This week, the Center for Public Policy Priorities released its annual “State of Texas Children” report, detailing how children are faring in the state of Texas. Unfortunately, the report’s snapshot of child welfare in Texas is not a pretty picture.
One of the report’s key findings was that 1.7 million children, or one-fourth of Texas kids, are currently living in poverty. That’s the same rate as two years ago. The racial disparities among kids living in poverty are stark. 1.1 million of the children living in poverty are Latino, 277,000 are black, 241,000 are white, and 31,000 are Asian. In fact, the poverty rate for Latino children in Texas is three times the rate for white children.
The report found similar racial and ethnic disparities around health and education. 38% of black children in Texas face food insecurity, a rate that is nearly twice that of white children. The state also still has one of the highest percentages of children without health insurance in the country (11%) and the rate of Latino children who are uninsured is over twice the rate of white children who are uninsured.
When it comes to education achievement, minority children also face higher barriers than their white peers. Black and Latino children are underrepresented in Advanced Placement math, science, and engineering courses, and they have much lower high school graduation rates than white or Asian kids. Moreover, black students face the added difficulty of being more likely to attend schools with more inexperienced teachers and higher teacher turnover.
These childhood health and education disparities are troubling not just in the present, but because they have important implications for Texas’s future. When poor black and Latino kids are less healthy and less likely to get an education, they are unable to gain the tools they need to set themselves up for the future. This makes them more likely to remain in poverty as adults, and have their kids grow up facing the same barriers as well. It creates a cycle of poverty, from which it is increasingly difficult to emerge.

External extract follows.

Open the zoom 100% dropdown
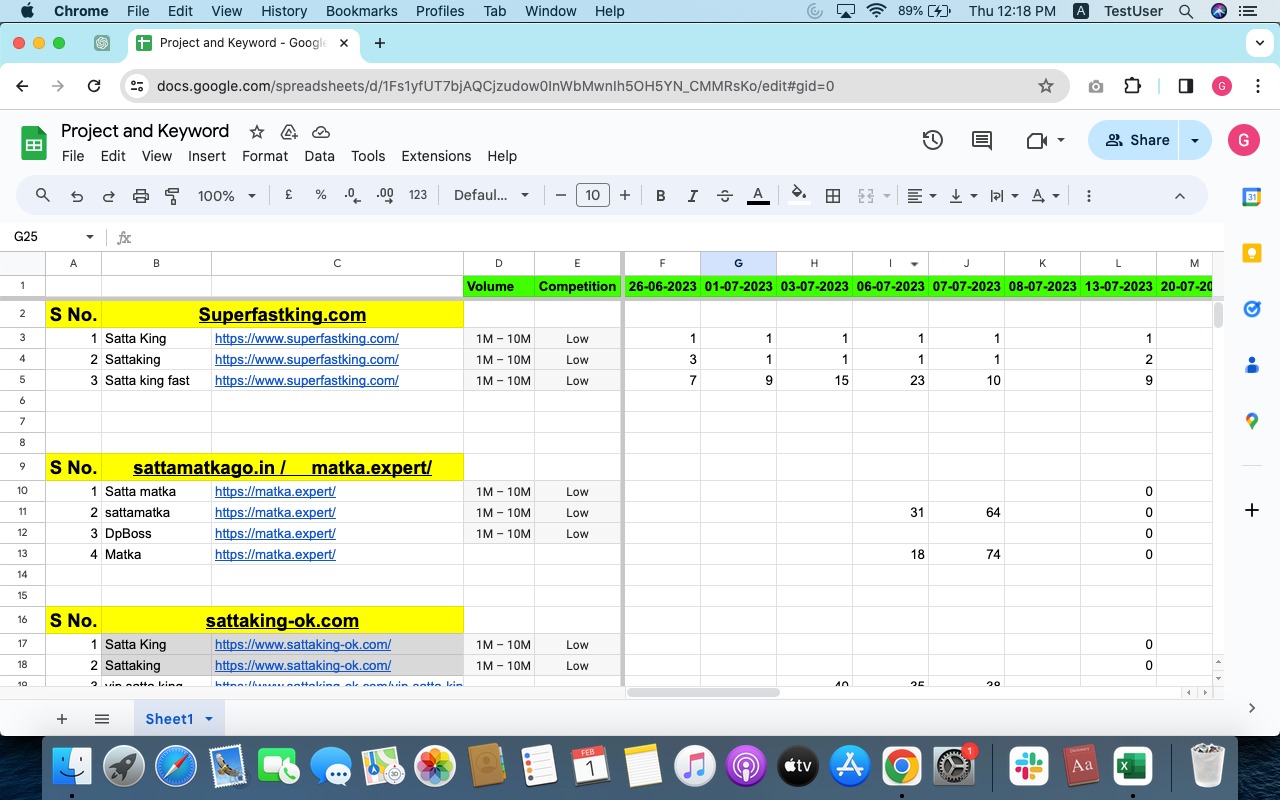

CPPP’s report contains important policy recommendations as well. It encourages Texas lawmakers to focus on creating pathways out of poverty, and promoting equity for all children. As CPPP research associate and report author Jennifer Lee said in a statement (emphasis added):
Lawmakers have a tremendous opportunity to adopt targeted solutions that can significantly improve outcomes for all Texans…From analyzing data by race and ethnicity whenever possible to helping craft state and local policies, to expanding nutrition and healthcare programs, common sense solutions are available to lawmakers now that can improve the state of Texas children.“
It is an important message that is crucial to the future of Texas. All that’s left is for our lawmakers to stop getting indicted long enough to listen.